Pancreatic enzyme replacement therapy (PERT) addresses the digestive side. These are capsules taken with every meal and snack that contain the enzymes your pancreas would normally produce. Dosing is typically based on how much fat you’re eating per meal. For many people, getting the dose right takes some adjustment over the first few months.
Life After Total Pancreatectomy
Total pancreatectomy eliminates all insulin production. In one study of patients who had a total pancreatectomy for chronic pancreatitis, every single patient required insulin at their one-year follow-up. Managing this form of diabetes, sometimes called type 3c or pancreatogenic diabetes, can be more challenging than typical type 1 or type 2 diabetes because you also lose glucagon, the hormone that raises blood sugar when it drops too low. This makes episodes of dangerously low blood sugar more likely, and careful monitoring becomes a permanent part of daily life.

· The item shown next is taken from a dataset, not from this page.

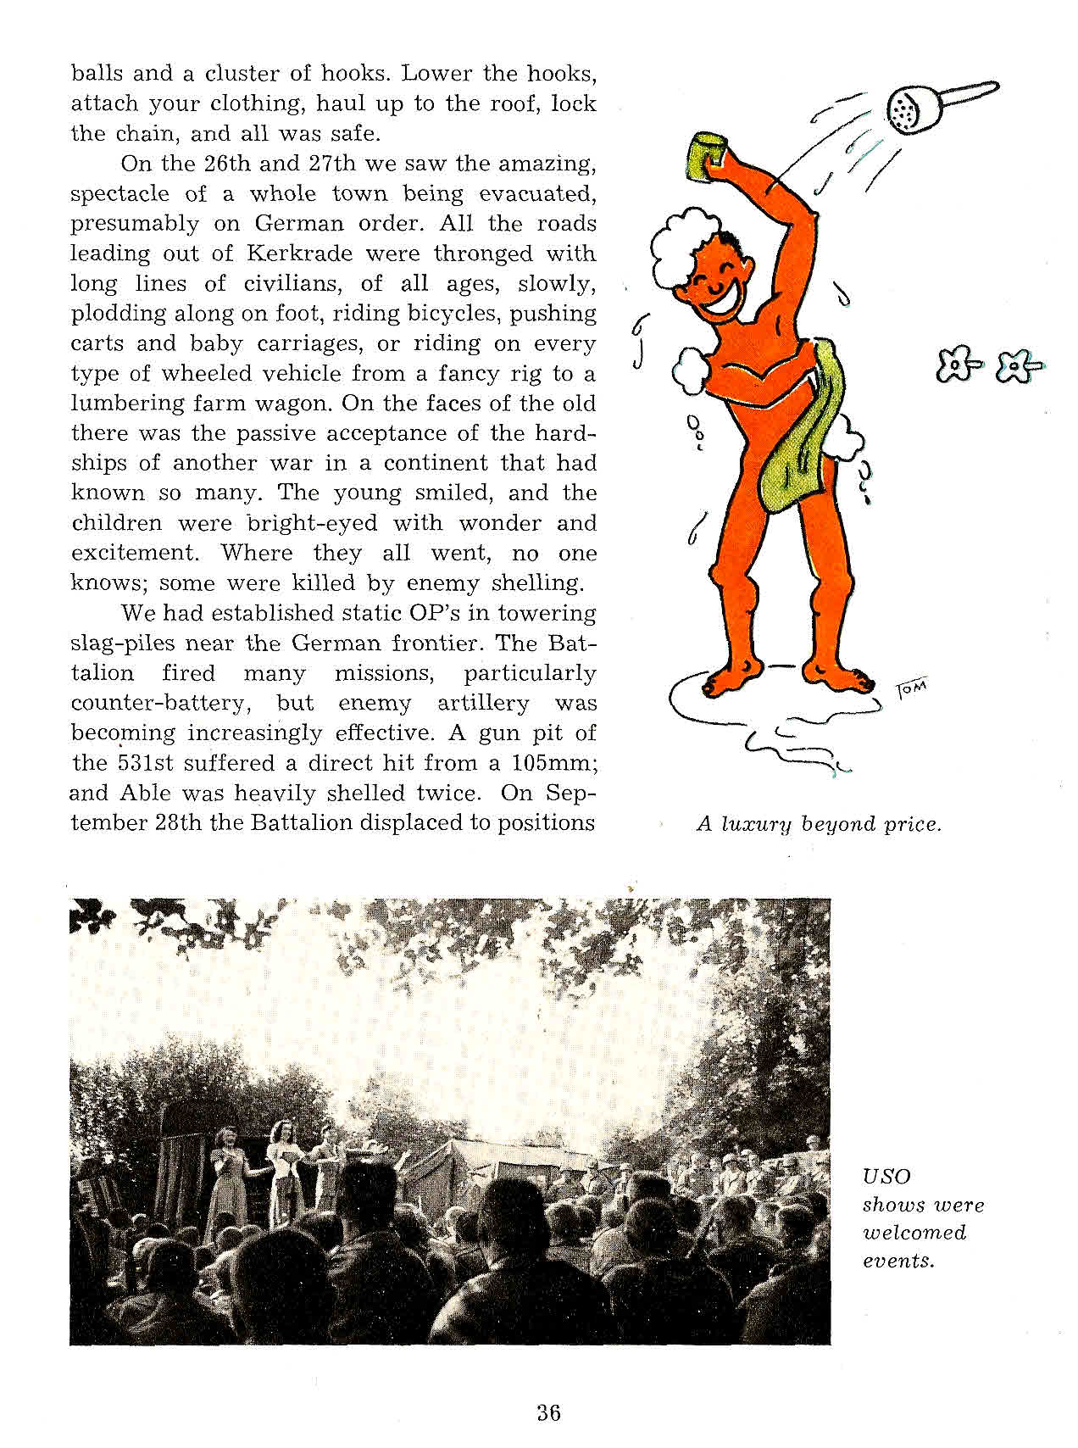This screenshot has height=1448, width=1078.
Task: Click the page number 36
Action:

Enzyme replacement is also mandatory after total removal. Between the insulin regimen, enzyme capsules with every meal, and nutritional monitoring, life after a total pancreatectomy requires significant daily management. Most patients work with an endocrinologist and a dietitian as part of their ongoing care team.

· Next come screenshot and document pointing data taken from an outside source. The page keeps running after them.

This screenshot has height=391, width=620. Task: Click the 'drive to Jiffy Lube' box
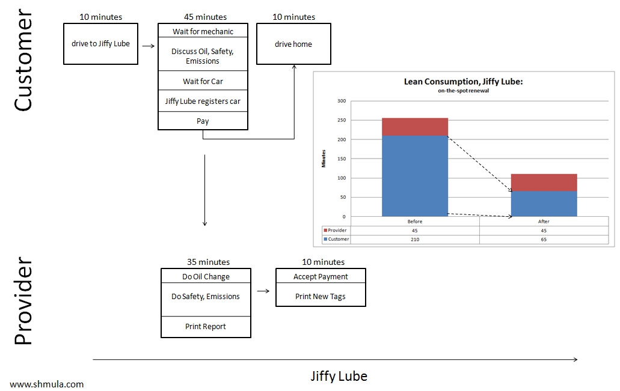point(100,44)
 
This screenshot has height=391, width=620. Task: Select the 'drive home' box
point(293,44)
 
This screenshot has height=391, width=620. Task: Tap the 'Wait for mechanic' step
point(203,31)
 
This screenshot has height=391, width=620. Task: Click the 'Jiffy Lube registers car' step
point(203,102)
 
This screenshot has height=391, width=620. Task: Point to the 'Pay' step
point(203,121)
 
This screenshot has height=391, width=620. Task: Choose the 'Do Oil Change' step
point(206,277)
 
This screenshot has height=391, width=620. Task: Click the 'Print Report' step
point(206,327)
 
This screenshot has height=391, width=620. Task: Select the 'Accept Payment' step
point(321,277)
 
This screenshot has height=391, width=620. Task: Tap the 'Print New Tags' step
point(321,296)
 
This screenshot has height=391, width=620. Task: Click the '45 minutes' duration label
point(203,17)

Survival Rates for Pancreatic Cancer
For patients with pancreatic ductal adenocarcinoma, surgery offers the best chance of long-term survival, but the numbers remain sobering. The overall five-year relative survival rate for pancreatic cancer is 13.3%, according to National Cancer Institute data. That figure includes all stages, and the survival rate is considerably higher for the subset of patients whose cancer is caught early enough to be surgically removed. Patients with localized disease who undergo resection, often combined with chemotherapy, have meaningfully better outcomes than those whose cancer has already spread.
Still, pancreatectomy for cancer is rarely a standalone treatment. Most patients receive chemotherapy before surgery, after surgery, or both. The operation removes the visible tumor, while systemic treatment targets cancer cells that may have spread beyond the pancreas.